With to-ing and fro-ing going on over the terms on which Eircom would open its books to the Australians, a decision on that front seems probable any day.
But terms are likely to be hammered out in painstaking detail.
Eircom chief executive Phil Nolan won't be anxious to pluck the wedding dress out of the wardrobe if there is a real risk of being dumped humiliatingly at the alter again. Being jilted by the Swiss before Christmas was enough for any man. A repeat performance in the season of lovers would be intolerable.
One decision Eircom is finalising is how long the Australians will get to pour over the Eircom numbers.
Most importantly, Eircom will want to know that Babcock & Brown has the money to put where its mouth is.
There is a view among some sceptics that this deal is too big for the Aussies.
Babcock has been happy to send out signals that it is open to a partner, at some stage, and that its plans include splitting the infrastructural side of the business from the retail.
(That is, if it can ease its way around some tricky legal corners, as David Mills might say to his Italian friends. ) If all went swimmingly, and Babcock & Brown did go ahead with a takeover and split the business, one option could be to flog the retail side to a trade buyer.
A mixed bag of predictions going around include the theory that Babcock could hold onto the infrastructure and float the retail business, including mobile wing Meteor, as a highergrowth stock. Alternatively, it might choose to sit on its current stake and gaze at its lovely dividends.
Babcock & Brown won't go hostile, but then neither did Swisscom. And just imagine that the unspeakable happens, that a bid founders and Nolan is left alone and bereft again?
What better man to step into the fray than Esat founder Dennis O'Brien?
With Babcock & Brown sitting on over 28% of Eircom and the Esot on another 21%, O'Brien can do little more than study from the sidelines. But he is understood to be grooming the white horse in case cracks appear in the Australian bid.
This could be good news for the market, because whatever domestic stick O'Brien might get occasionally, he is good at building telecoms businesses. The priorities of Eircom's top managers have been to sweat the assets and to stop the regulator carving chunks out of their turf.
Such determined recalcitrance has worked well for Eircom, but has driven its competitors to distraction (see BT's Danny McLaughlin, page 5) and served consumers badly.

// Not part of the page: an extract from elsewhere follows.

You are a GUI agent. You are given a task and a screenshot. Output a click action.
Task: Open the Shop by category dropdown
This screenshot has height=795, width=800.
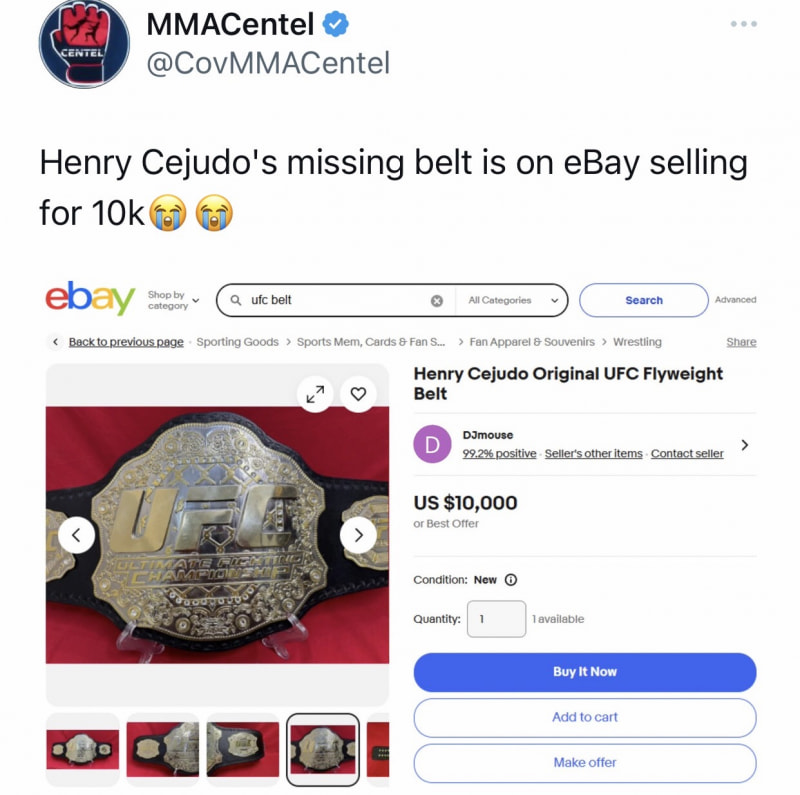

More needs to be done now.
An estimated 1bn needs to be spent by Eircom over five years to move its network into the 21st century. With mobile operation Digicel in fine fettle, O'Brien is well-placed financially and of naturally expansionary inclinations.
The ebullient entrepreneur has been dying to get his hands on Eircom. And surely, in a quiet moment, he must have daydreamed of giving the top Eircom brass five minutes to account for themselves.